WRITTEN TASK: Can you rewrite the listing lines starting with the line containing "Click the first rating star" and going on through the line containing "Expand the Movie", swapping "Interact hand tool" for "Pan tool" and leaving everything else unchanged?

- - -

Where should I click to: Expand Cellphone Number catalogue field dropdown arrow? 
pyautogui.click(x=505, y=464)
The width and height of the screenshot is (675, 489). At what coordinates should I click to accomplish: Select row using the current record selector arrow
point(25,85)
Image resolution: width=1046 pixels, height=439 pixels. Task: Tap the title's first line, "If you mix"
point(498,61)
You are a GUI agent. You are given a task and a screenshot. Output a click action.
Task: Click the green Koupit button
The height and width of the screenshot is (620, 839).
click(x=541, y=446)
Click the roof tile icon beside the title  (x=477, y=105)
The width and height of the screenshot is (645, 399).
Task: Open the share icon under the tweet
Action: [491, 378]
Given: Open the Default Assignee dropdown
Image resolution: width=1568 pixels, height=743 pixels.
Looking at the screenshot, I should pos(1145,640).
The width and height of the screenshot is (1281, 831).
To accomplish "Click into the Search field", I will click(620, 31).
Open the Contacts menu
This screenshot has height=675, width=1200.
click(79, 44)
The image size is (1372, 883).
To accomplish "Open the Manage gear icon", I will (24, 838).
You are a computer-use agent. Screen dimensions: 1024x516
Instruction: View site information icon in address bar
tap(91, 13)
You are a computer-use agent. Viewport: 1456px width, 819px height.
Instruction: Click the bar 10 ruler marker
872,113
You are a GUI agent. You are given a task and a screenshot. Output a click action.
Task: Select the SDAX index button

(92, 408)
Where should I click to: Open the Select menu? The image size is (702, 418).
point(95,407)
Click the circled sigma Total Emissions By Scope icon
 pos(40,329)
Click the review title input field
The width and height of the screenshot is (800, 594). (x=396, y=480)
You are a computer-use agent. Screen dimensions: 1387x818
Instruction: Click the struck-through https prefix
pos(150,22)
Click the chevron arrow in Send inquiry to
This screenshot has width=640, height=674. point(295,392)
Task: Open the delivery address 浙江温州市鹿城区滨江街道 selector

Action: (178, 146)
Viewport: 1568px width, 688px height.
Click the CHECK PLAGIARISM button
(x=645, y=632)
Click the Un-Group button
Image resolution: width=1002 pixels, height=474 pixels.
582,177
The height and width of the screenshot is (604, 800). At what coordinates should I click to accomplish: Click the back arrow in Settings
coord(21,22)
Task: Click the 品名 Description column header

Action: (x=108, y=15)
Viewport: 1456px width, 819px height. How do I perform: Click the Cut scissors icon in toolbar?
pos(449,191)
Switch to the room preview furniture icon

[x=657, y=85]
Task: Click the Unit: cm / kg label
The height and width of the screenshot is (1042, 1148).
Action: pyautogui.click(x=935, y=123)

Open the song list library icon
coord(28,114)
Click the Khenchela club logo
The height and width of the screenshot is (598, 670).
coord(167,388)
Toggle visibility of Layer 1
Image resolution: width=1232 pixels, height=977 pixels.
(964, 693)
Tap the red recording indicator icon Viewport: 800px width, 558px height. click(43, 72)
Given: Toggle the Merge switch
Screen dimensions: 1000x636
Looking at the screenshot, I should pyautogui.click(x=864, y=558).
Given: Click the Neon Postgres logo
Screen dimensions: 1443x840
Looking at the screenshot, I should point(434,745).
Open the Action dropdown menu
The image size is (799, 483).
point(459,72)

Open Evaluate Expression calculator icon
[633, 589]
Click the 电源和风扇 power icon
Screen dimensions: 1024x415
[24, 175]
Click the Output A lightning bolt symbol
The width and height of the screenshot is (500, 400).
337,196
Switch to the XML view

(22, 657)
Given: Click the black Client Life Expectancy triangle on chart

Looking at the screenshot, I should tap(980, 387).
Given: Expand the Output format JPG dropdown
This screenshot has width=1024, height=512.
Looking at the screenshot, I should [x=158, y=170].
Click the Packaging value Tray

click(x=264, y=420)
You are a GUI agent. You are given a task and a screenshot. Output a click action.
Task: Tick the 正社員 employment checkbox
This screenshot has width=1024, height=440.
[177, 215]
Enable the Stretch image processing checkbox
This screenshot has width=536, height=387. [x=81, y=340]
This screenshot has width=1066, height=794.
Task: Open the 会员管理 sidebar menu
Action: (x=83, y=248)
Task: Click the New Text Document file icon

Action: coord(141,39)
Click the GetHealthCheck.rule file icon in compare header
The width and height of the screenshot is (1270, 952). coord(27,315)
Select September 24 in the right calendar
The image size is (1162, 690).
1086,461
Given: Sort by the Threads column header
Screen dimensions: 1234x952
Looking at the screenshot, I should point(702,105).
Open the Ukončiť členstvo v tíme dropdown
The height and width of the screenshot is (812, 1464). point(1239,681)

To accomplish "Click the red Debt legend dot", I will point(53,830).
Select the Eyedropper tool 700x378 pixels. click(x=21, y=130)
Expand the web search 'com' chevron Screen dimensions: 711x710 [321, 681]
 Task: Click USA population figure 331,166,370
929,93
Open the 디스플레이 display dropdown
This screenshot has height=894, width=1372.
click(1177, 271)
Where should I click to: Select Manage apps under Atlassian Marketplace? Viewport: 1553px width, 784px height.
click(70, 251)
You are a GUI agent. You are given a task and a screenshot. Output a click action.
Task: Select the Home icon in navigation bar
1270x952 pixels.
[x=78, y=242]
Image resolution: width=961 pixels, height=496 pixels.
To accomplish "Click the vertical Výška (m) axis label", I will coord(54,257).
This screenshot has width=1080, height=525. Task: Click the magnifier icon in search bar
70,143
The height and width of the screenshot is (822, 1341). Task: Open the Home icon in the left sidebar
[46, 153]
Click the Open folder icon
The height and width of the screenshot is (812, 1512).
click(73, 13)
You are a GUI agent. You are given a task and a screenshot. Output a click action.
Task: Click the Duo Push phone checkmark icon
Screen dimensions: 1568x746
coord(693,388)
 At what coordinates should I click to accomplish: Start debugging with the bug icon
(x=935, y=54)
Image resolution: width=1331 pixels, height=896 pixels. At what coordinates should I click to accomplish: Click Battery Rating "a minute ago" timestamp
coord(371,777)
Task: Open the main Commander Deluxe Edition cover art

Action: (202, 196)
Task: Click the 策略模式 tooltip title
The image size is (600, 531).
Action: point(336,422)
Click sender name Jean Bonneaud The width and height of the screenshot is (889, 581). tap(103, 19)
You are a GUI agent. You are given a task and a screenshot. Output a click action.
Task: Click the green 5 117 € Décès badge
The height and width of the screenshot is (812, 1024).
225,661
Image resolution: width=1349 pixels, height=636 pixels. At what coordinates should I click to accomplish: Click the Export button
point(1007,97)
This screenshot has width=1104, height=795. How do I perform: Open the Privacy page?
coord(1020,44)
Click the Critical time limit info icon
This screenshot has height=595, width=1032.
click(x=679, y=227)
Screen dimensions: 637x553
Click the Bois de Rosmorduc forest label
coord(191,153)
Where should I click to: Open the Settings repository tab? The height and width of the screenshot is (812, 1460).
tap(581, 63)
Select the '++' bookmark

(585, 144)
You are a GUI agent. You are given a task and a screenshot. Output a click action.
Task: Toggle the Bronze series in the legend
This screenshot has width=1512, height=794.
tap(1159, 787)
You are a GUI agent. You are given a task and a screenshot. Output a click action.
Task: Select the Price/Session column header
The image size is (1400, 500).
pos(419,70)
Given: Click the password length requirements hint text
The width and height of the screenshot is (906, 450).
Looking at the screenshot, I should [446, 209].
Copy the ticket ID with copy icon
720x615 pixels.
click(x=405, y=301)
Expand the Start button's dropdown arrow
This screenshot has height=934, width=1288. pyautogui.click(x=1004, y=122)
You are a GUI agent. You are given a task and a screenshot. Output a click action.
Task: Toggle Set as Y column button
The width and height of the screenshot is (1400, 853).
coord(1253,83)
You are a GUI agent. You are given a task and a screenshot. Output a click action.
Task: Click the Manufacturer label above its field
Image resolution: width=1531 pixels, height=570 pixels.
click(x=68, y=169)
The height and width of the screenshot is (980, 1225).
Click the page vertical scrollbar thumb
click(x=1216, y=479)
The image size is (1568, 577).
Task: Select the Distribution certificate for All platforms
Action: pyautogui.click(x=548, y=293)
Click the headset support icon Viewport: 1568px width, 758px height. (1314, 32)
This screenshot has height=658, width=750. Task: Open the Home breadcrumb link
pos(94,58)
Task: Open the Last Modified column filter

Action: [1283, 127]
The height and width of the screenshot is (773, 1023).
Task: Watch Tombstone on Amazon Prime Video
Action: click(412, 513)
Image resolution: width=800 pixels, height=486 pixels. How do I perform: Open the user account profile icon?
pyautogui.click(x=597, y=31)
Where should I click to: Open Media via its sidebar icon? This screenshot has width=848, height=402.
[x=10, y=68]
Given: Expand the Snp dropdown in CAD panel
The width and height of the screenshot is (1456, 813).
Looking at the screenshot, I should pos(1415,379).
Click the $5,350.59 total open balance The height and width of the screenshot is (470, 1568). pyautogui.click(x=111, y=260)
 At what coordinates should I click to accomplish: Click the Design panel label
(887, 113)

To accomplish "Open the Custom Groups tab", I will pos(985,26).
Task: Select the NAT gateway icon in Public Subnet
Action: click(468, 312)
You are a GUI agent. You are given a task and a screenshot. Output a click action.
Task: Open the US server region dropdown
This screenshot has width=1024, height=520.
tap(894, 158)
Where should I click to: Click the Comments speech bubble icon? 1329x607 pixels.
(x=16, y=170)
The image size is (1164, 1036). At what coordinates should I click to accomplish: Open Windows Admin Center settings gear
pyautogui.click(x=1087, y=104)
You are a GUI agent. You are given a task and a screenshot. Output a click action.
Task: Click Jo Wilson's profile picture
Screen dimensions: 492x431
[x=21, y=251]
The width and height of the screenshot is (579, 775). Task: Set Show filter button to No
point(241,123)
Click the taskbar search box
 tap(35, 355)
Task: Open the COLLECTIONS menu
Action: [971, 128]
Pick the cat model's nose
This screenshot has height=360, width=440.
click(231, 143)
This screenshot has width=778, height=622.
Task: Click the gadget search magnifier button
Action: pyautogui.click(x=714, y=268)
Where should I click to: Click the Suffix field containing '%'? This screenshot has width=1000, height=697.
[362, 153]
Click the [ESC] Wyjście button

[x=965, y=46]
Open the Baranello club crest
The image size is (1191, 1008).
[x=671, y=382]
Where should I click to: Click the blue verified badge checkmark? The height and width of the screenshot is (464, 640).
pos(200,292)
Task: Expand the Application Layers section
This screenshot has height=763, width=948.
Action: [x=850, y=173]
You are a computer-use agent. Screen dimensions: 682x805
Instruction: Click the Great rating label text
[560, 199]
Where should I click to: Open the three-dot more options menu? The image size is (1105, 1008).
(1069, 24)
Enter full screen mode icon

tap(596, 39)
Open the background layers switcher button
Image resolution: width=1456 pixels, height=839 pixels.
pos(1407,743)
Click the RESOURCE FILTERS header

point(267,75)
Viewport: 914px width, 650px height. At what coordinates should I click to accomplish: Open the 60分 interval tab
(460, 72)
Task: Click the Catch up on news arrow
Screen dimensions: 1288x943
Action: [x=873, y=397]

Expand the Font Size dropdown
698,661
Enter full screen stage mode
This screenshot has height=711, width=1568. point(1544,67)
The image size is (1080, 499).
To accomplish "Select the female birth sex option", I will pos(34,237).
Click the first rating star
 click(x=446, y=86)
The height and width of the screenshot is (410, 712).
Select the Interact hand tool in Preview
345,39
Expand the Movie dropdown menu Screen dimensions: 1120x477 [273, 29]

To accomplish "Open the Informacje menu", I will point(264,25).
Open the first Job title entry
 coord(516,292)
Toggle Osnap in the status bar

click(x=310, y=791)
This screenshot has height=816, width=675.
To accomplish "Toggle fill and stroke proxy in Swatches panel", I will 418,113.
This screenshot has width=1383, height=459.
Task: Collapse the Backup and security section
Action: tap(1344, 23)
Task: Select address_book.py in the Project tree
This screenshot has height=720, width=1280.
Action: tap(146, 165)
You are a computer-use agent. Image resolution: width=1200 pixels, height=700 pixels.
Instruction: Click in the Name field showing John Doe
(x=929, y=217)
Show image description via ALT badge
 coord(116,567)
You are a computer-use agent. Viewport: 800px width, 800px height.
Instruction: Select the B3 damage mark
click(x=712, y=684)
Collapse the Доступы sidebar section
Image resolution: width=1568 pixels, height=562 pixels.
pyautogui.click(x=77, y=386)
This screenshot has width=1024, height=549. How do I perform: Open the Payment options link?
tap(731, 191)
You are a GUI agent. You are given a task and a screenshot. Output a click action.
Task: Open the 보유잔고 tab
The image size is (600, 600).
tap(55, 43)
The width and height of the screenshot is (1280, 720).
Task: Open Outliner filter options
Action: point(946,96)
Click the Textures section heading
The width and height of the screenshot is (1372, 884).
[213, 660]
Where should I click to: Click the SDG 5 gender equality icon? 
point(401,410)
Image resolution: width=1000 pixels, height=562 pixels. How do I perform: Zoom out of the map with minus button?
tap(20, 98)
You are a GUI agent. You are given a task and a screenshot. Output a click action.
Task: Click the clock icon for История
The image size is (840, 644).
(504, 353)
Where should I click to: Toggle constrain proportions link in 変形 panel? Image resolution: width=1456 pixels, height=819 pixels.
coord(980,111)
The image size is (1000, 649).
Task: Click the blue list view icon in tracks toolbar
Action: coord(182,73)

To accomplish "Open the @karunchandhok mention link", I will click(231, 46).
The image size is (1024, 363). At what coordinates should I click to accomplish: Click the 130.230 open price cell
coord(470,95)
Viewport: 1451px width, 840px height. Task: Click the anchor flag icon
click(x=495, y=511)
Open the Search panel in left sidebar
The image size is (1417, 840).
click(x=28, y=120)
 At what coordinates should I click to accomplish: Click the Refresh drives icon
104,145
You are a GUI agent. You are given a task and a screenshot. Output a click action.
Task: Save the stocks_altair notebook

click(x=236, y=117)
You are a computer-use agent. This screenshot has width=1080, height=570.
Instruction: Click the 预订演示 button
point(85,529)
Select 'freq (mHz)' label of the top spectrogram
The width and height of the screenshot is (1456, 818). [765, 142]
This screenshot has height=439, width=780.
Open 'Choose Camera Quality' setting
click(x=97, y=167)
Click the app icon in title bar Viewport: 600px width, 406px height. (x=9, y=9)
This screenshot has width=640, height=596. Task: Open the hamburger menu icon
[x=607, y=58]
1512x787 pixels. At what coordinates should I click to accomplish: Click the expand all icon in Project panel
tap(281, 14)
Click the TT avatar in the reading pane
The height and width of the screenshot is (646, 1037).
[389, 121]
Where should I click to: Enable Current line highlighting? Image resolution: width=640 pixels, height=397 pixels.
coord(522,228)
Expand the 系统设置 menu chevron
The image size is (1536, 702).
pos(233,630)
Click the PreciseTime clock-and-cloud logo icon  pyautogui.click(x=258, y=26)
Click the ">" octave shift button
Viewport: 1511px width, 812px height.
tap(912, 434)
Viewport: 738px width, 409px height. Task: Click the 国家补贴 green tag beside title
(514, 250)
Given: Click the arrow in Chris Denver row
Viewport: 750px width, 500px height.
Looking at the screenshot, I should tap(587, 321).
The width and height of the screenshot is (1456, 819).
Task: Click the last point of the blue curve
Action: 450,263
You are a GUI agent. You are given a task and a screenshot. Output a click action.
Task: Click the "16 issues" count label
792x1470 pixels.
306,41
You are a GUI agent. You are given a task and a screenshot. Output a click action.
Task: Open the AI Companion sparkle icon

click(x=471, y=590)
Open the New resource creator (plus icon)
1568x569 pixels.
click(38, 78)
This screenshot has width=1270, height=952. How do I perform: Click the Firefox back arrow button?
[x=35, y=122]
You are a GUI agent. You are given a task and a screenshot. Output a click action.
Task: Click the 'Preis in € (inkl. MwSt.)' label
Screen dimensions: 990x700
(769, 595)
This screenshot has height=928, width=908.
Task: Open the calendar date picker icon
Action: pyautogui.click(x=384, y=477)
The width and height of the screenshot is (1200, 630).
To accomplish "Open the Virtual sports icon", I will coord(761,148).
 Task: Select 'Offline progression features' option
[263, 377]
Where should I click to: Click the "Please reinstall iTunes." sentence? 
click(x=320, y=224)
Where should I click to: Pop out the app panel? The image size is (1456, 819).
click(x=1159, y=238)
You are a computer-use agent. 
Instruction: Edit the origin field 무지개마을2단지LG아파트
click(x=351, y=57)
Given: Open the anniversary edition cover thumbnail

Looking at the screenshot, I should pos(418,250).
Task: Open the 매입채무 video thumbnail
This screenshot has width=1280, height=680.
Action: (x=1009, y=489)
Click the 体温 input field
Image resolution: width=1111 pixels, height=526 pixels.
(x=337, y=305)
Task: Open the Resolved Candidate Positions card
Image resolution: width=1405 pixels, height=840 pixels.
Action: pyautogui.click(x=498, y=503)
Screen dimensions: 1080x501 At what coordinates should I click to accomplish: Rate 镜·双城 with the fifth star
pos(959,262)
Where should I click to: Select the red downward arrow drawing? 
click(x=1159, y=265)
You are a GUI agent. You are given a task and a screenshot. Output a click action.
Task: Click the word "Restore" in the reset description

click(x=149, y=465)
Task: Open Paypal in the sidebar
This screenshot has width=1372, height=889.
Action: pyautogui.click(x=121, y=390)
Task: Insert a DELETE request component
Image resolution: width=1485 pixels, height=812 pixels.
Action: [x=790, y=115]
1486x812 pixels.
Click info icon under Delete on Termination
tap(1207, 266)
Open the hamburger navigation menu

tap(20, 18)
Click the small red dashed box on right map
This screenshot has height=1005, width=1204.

- - -

SOLUTION FOR THIS PROBLEM:
Click the first rating star
 click(x=446, y=86)
The height and width of the screenshot is (410, 712).
Select the Pan tool in Preview
345,39
Expand the Movie dropdown menu Screen dimensions: 1120x477 [273, 29]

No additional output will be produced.